**Exercise brief:**
Please render the stretch from the start of the records through the line containing "point(55,374)" as a Markdown table with the columns No. and Line, one row per line. Skip blank lines and leave the pictures out.

Entries for finding words and elements
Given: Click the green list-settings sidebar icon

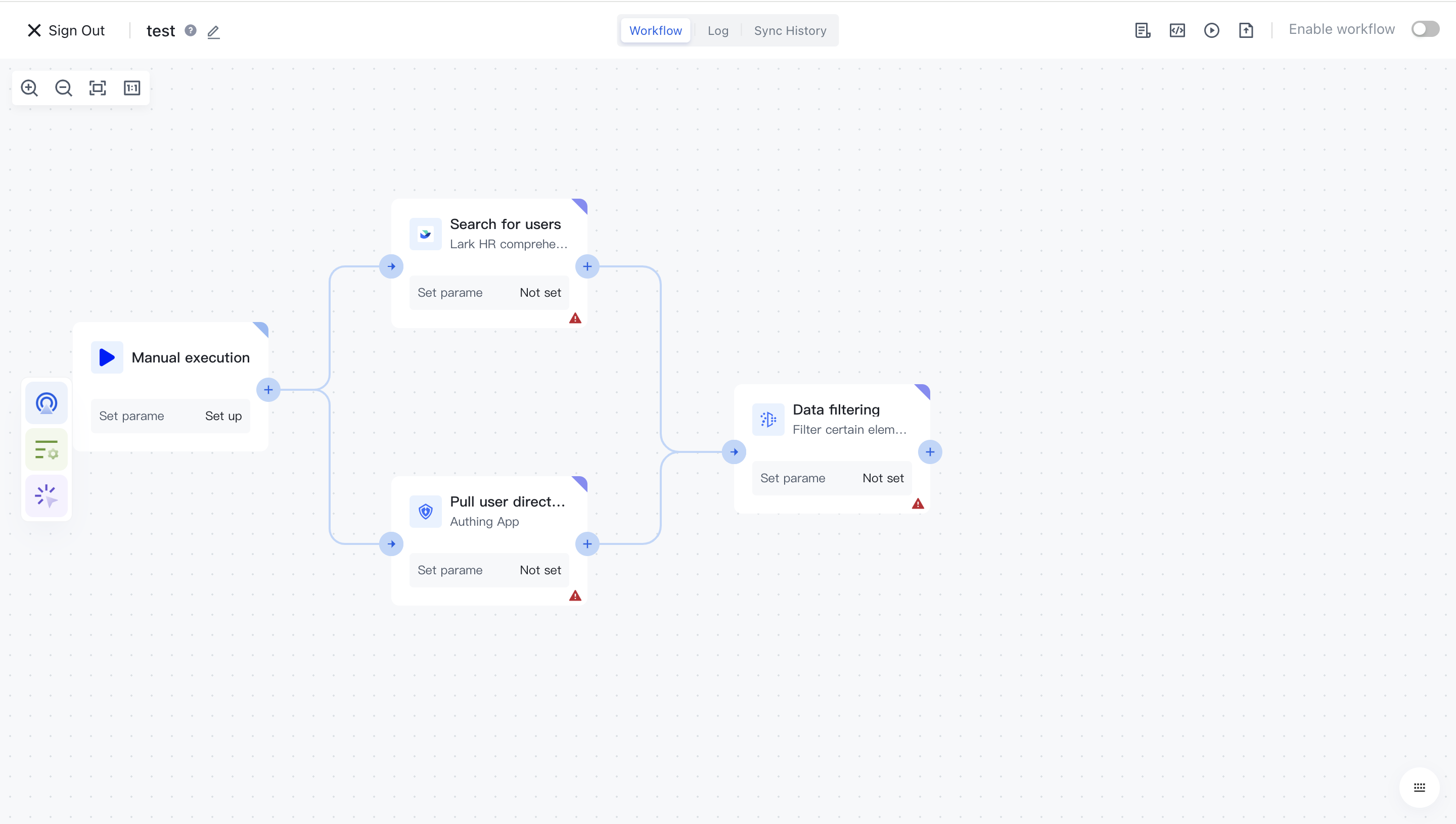Looking at the screenshot, I should click(x=47, y=450).
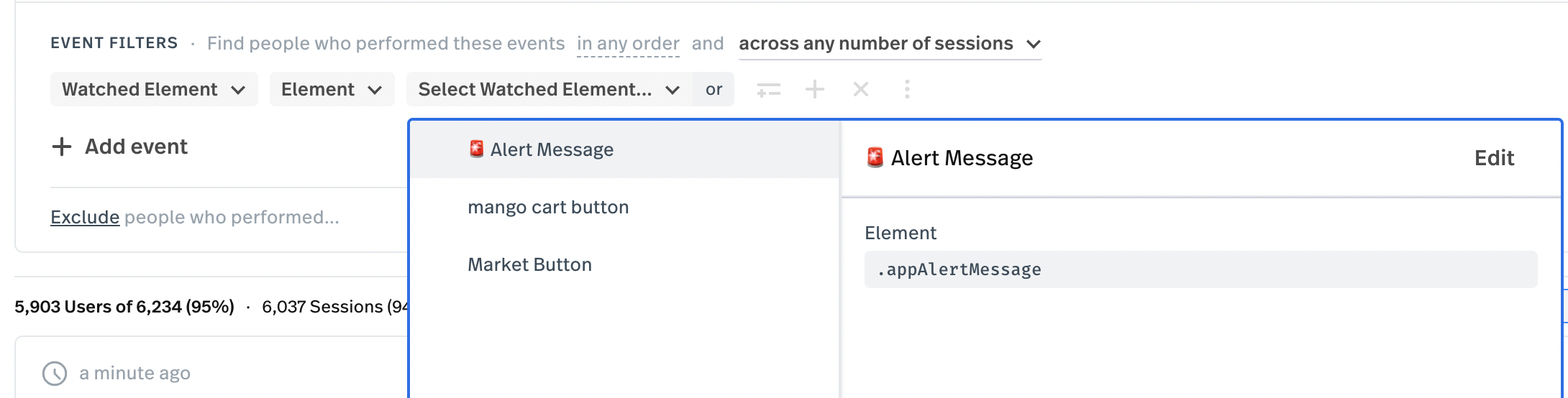Click the clock icon near a minute ago

point(55,374)
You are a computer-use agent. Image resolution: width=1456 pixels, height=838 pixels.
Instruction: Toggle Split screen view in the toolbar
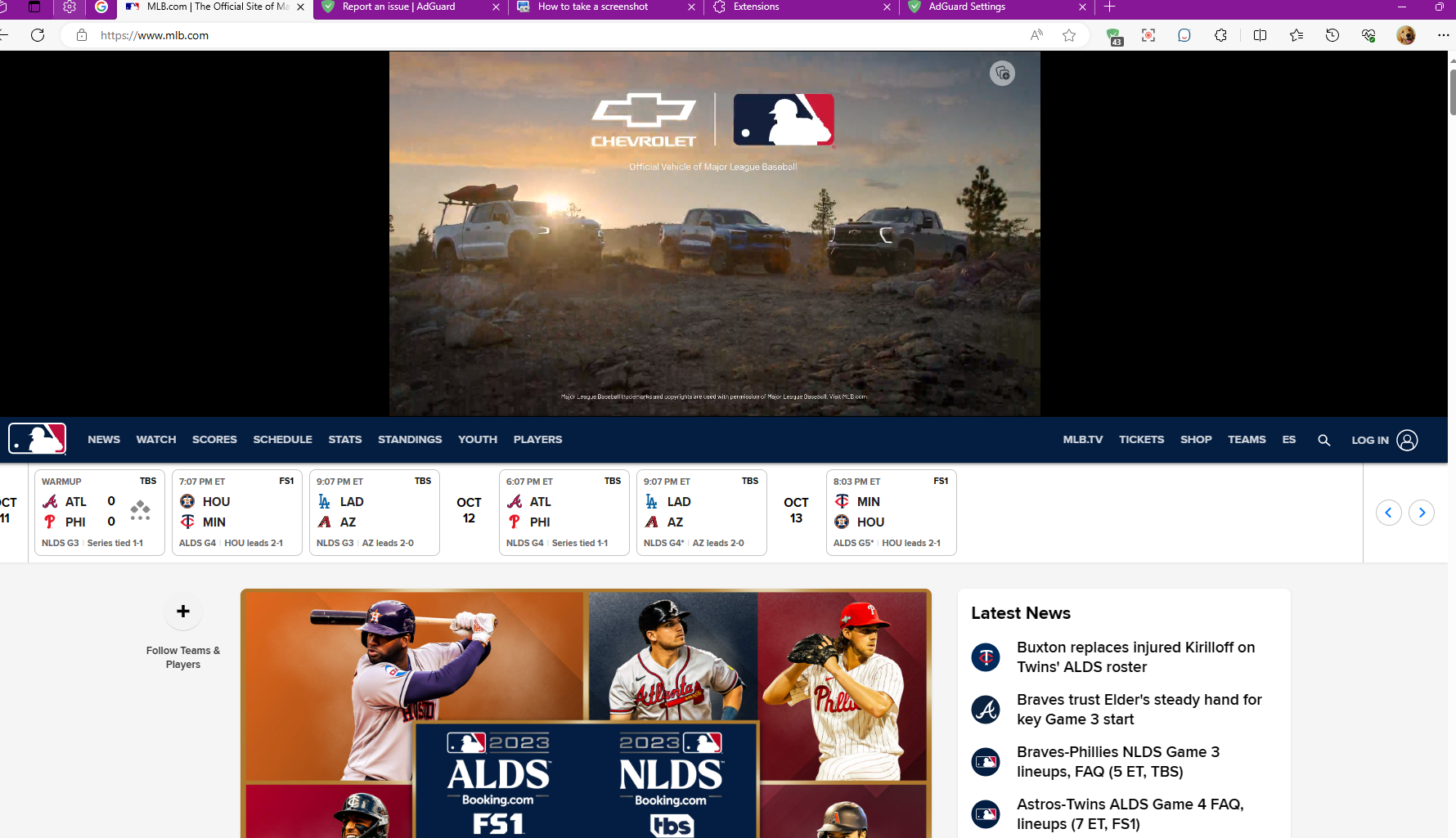(1260, 35)
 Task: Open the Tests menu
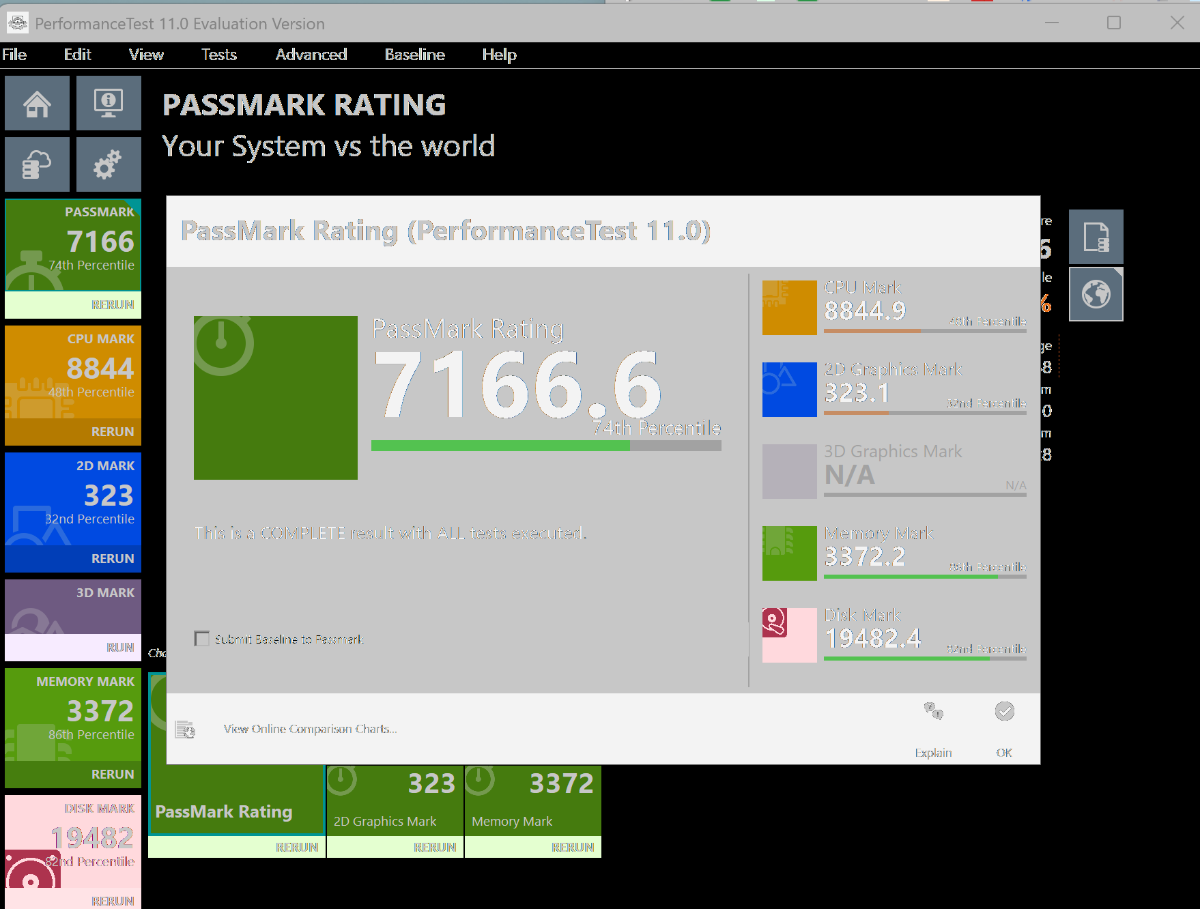pyautogui.click(x=219, y=55)

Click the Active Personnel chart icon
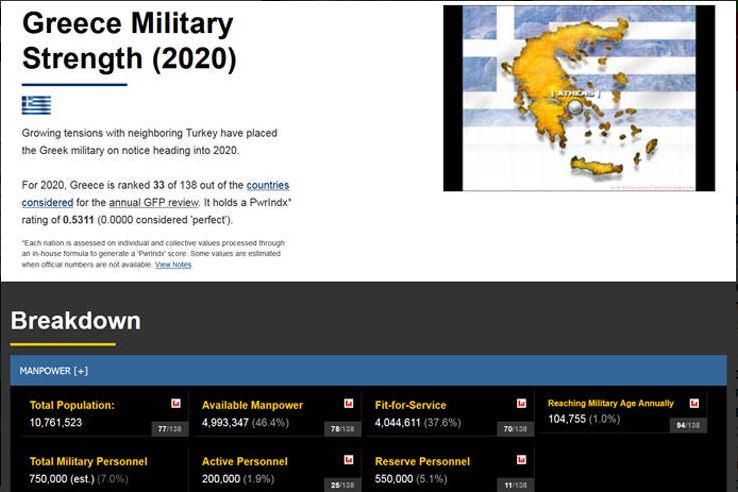pos(349,461)
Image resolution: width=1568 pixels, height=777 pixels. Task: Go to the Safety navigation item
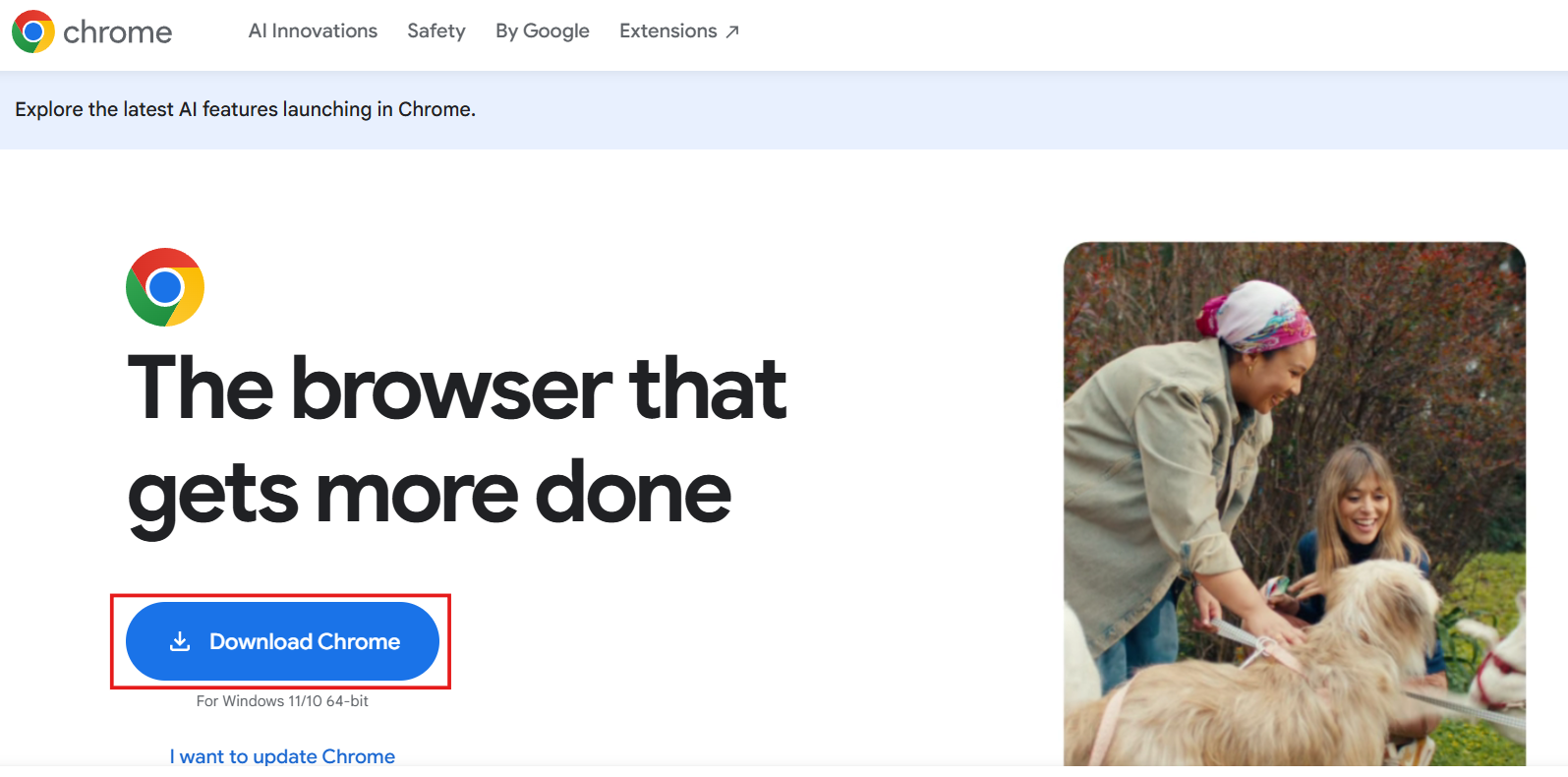pyautogui.click(x=436, y=30)
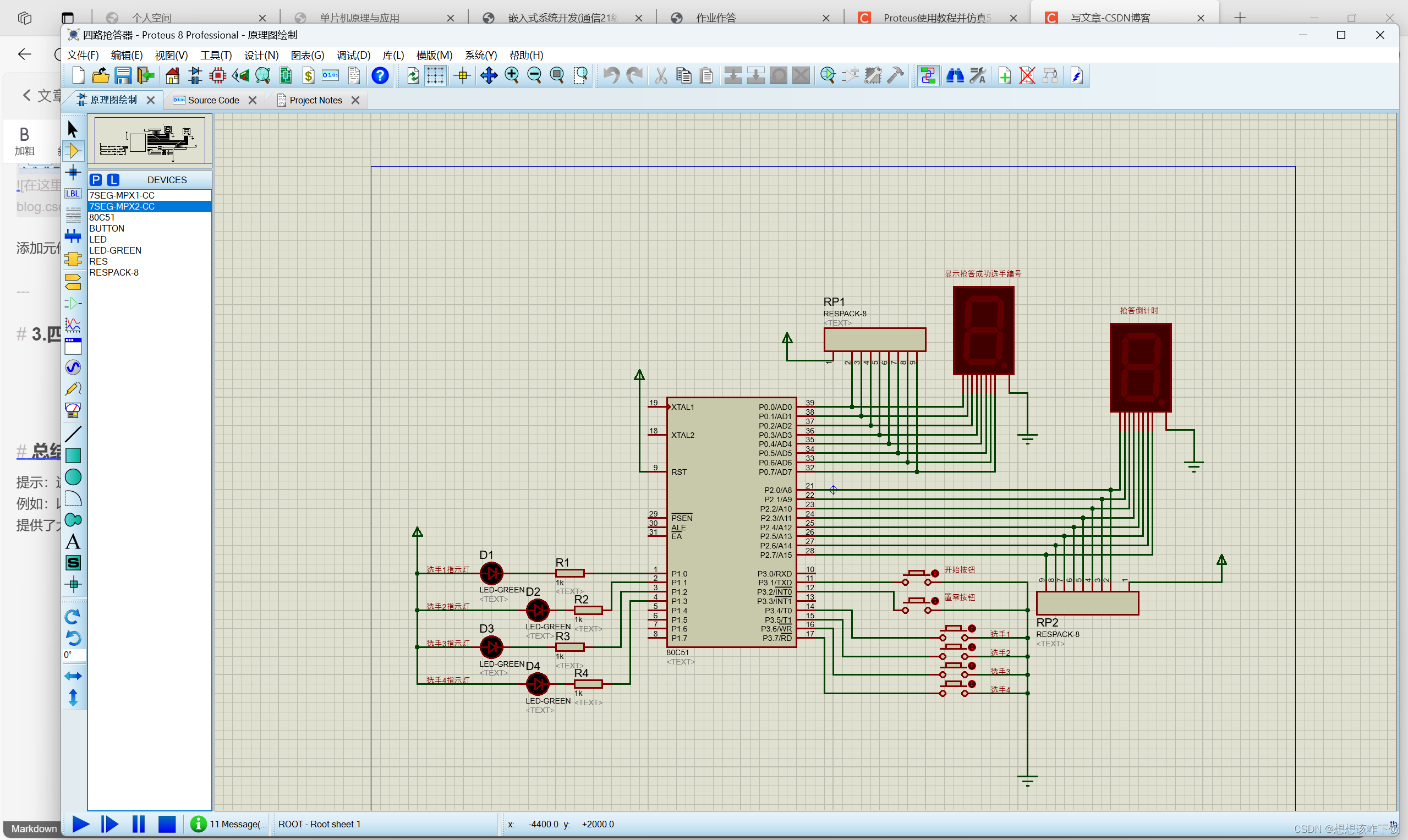This screenshot has height=840, width=1408.
Task: Expand the Project Notes tab
Action: click(314, 99)
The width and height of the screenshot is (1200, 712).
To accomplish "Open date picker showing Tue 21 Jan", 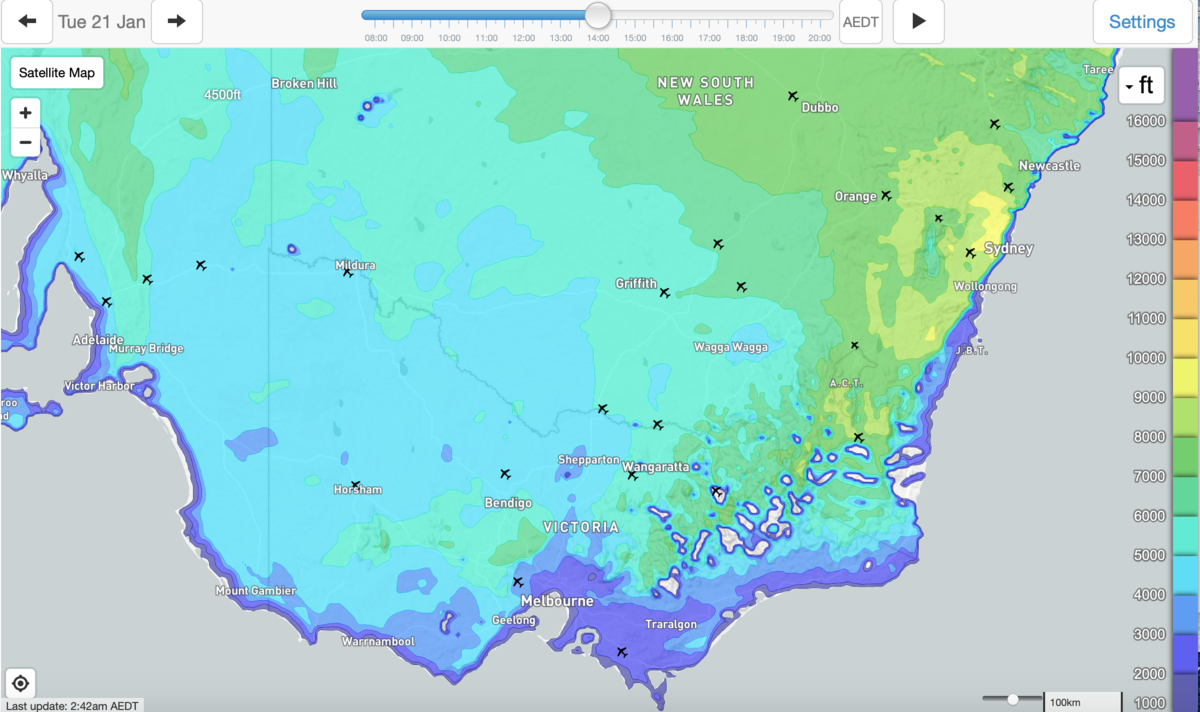I will pyautogui.click(x=102, y=22).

**Solution to this exercise:**
| No. | Line |
|---|---|
| 1 | Given: Click the green list-settings sidebar icon |
| 2 | Looking at the screenshot, I should click(x=47, y=450). |
| 3 | Click the clock icon near a minute ago |
| 4 | point(55,374) |